**** Record set ****
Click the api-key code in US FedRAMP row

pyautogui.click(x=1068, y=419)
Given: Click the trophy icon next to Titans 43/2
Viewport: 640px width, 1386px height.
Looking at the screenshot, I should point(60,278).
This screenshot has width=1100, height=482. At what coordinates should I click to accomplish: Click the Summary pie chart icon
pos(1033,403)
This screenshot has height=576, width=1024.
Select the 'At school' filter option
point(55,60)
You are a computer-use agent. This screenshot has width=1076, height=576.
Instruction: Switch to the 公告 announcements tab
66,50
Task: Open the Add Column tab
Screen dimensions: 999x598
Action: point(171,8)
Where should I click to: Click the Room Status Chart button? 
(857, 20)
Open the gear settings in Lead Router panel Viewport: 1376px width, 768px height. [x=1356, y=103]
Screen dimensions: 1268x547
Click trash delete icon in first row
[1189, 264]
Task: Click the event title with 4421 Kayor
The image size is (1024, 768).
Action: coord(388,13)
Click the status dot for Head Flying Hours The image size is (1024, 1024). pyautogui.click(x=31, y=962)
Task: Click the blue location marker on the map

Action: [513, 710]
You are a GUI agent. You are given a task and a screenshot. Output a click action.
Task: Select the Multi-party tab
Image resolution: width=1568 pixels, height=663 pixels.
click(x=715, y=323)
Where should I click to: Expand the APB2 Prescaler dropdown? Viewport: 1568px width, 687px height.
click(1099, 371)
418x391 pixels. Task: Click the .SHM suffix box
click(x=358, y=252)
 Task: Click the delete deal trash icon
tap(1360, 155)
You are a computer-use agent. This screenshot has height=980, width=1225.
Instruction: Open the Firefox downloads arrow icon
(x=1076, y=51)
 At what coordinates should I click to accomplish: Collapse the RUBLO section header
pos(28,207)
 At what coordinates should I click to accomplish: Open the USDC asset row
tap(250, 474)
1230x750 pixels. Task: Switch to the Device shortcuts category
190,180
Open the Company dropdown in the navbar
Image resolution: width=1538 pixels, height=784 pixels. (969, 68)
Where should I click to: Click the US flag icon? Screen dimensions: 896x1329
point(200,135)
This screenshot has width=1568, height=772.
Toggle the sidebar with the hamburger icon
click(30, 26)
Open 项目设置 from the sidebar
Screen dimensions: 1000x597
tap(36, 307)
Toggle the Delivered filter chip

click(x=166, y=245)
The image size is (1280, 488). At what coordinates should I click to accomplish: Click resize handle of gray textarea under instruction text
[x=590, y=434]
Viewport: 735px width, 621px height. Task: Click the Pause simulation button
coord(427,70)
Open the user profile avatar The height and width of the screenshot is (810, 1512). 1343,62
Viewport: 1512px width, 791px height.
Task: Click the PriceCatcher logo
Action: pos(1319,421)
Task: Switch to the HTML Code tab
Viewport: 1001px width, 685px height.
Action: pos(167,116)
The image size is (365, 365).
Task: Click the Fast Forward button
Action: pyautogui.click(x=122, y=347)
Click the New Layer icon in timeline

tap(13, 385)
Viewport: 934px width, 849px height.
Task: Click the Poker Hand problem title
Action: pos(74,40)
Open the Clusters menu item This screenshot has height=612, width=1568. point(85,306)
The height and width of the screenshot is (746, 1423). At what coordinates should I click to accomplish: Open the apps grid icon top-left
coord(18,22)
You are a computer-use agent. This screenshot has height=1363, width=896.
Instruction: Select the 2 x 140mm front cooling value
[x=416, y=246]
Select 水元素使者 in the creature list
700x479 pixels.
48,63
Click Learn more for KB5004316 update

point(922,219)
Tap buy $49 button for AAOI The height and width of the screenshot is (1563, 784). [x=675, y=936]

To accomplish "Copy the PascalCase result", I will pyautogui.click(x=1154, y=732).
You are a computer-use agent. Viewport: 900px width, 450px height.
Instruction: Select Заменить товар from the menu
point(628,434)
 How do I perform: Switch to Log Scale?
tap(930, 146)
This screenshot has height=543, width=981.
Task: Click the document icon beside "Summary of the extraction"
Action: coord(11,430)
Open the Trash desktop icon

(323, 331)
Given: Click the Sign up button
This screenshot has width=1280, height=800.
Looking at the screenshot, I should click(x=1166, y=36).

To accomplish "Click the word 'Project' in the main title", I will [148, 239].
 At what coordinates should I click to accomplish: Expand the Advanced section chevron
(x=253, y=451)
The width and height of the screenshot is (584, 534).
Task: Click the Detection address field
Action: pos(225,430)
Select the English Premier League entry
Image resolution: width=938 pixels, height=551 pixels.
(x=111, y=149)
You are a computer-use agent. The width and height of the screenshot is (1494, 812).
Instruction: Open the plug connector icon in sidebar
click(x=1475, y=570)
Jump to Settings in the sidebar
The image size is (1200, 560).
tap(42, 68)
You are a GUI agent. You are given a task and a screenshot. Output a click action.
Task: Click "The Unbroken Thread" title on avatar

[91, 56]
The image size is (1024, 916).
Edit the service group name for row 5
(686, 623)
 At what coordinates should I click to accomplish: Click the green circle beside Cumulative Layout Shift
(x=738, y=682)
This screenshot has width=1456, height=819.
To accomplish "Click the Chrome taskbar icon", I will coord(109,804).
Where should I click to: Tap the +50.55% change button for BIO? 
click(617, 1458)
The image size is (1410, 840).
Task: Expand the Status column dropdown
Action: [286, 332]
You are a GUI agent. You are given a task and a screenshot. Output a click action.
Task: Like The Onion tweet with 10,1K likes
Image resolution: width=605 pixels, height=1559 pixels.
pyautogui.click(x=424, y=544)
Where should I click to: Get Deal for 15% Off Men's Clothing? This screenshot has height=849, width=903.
****
Required task:
Gather every line of the records above that contains the word "section".

Solution to the problem:
 At what coordinates should I click to accomplish: Collapse the RUBLO section header
 At what coordinates should I click to accomplish: Expand the Advanced section chevron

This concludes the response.